La DGT alerta de nuevos ciberataques que manipulan los frenos y arrancan el coche a distancia

Los ahora denominados 'cracker' pueden modificar a distancia el software de un vehículo. Una práctica que, aunque creciente, no es nueva. Ya en 2010 un equipo de investigadores de las universidades de Seattle y de California (EE UU) demostraron que los coches de última generación eran vulnerables a ciberataques y lograron piratear dos vehículos a los que inutilizaron los frenos y el motor a distancia cuando se encontraban en marcha. Los ataques fueron multiplicándose hasta que en 2018 el FBI alertó a los fabricantes de que estaban en el punto de mira de los 'crackers'.

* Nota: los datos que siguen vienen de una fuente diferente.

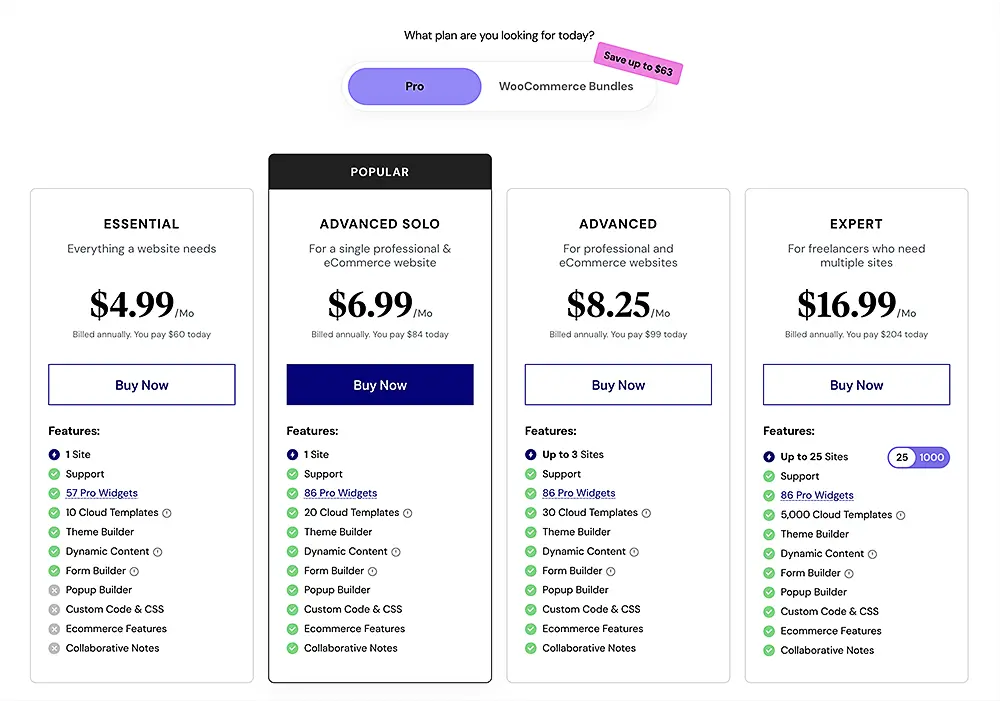The width and height of the screenshot is (1000, 701).
Task: Switch to WooCommerce Bundles tab
Action: pyautogui.click(x=566, y=87)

Desde la Dirección General de Tráfico (DGT) llaman a la calma y aseguran que los fabricantes de componentes llevan años trabajando en la solución. «En tiempo récord, la ONU ha desarrollado una norma que unifica los criterios y los requisitos, e implanta las bases mínimas de ciberseguridad para todos los vehículos», aseguran fuentes de la DGT. Todo esto se ha traducido en el Reglamento UNECE/R155 (la norma ISO/SAE 21434 también recién aprobada no es un requisito legal de obligado cumplimiento, pero servirá a los fabricantes para construir y auditar sus sistemas de ciberseguridad).

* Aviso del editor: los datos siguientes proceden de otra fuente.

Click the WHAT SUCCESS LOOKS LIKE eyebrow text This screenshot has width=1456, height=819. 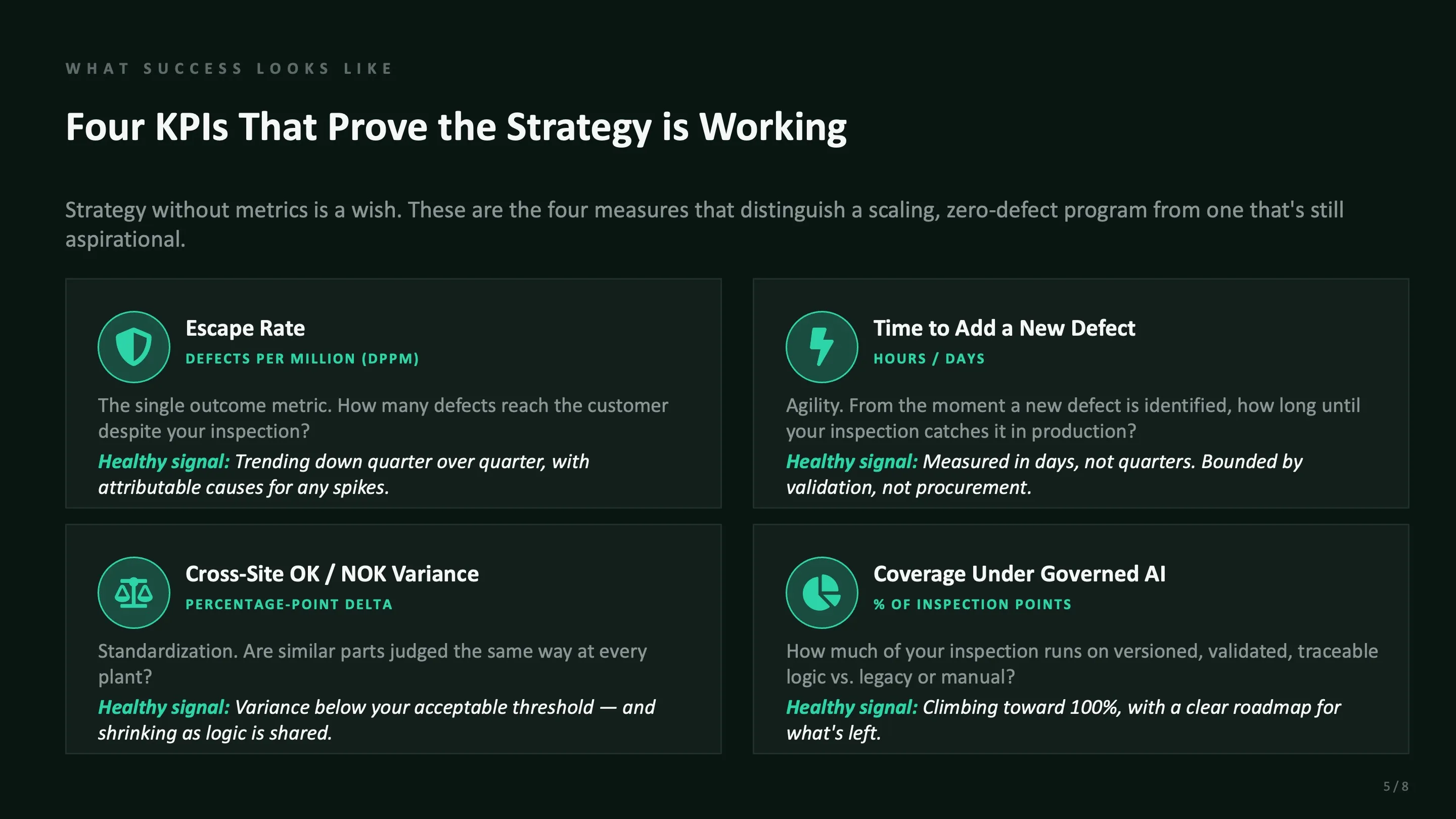pos(229,69)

Esta normativa UNECE (entró en vigor el 22 de enero de 2021) obliga a que todos los vehículos –automóviles, camiones, furgonetas, autobuses, autocaravanas, etcétera– que se homologuen a partir de julio de 2022 y todos los que se vendan a partir de julio de 2024 cuenten con un certificado de vehículo ciberseguro.

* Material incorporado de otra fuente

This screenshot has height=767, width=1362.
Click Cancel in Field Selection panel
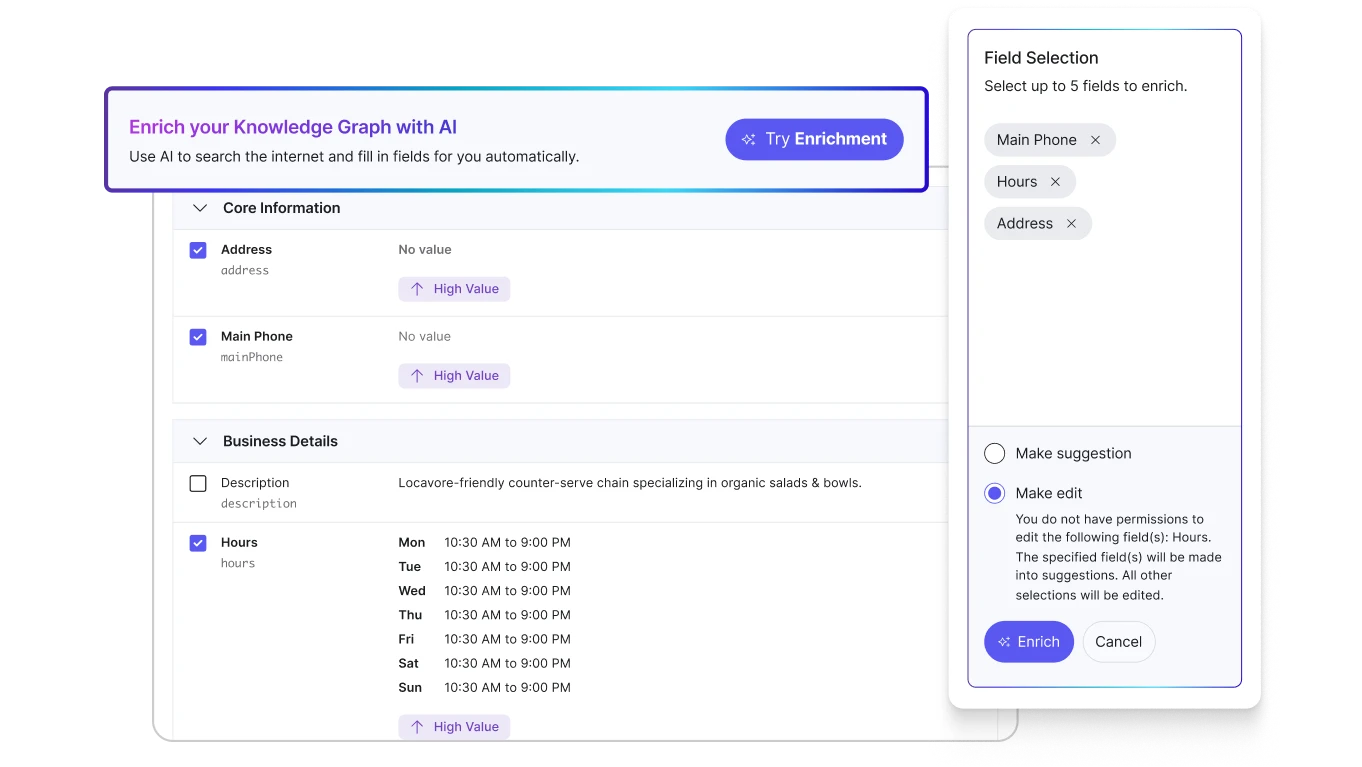[1118, 642]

Por su parte Cesvimap (Centro de Experimentación y Seguridad Vial de Mapfre) enumera las medidas que tendrán que tomar los fabricantes. «El Reglamento de la UNECE requiere que los fabricantes mantengan un Sistema de Gestión de Ciberseguridad certificado que debe evaluarse y renovarse al menos cada tres años». Sin ello, fabricantes y proveedores no podrán homologar ni vender vehículos, componentes o software en la UE después de junio de 2022.

Pero las marcas y sus proveedores ya trabajan desde hace años en prevenir estos ataques con mayor o menor éxito. Ford, por ejemplo, asegura a sus clientes que aunque nadie puede garantizar que la transmisión de datos a través de Internet sea segura, ellos tienen un equipo de ciberseguridad para vehículos conectados destinado a proteger su información.

Tal y como ha recogido la empresa Eurocybcar –que cuenta con una base de datos con todos los ataques contra vehículos que se han producido desde el año 2012–, un ciberdelincuente puede emplear el sistema bluetooth para que cuando se vinculen teléfono y vehículo pueda obtener un volcado de tus datos e información personal, utilizarlo para conocer la ubicación y espiar al conductor, acosarlo o suplantar su identidad.

Pero es que también puede atacar el sistema de llamada de emergencia para evitar que lo asistan en caso de accidente. Además, puede activar o desactivar los airbags, tomar el control de dirección y frenos para provocar un accidente, proporcionar información falsa a través del GPS o del sistema RDS de la radio... Asimismo pueden interferir en las apps, cada vez más comunes, con las que el usuario puede controlar desde su móvil y a distancia diversas funciones del vehículo, pero que podrían permitir a un 'cracker' espiar a un usuario, acceder a bases de datos de la marca o arrancar un coche a distancia.

En cuanto a los vehículos autónomos o eléctricos, desde la DGT aseguran, que se abren nuevas formas de ataque, por ejemplo, a su sistema eléctrico o al punto de recarga para provocar desde una costosa avería o robarle, hasta causar un incendio con el consiguiente riesgo mortal.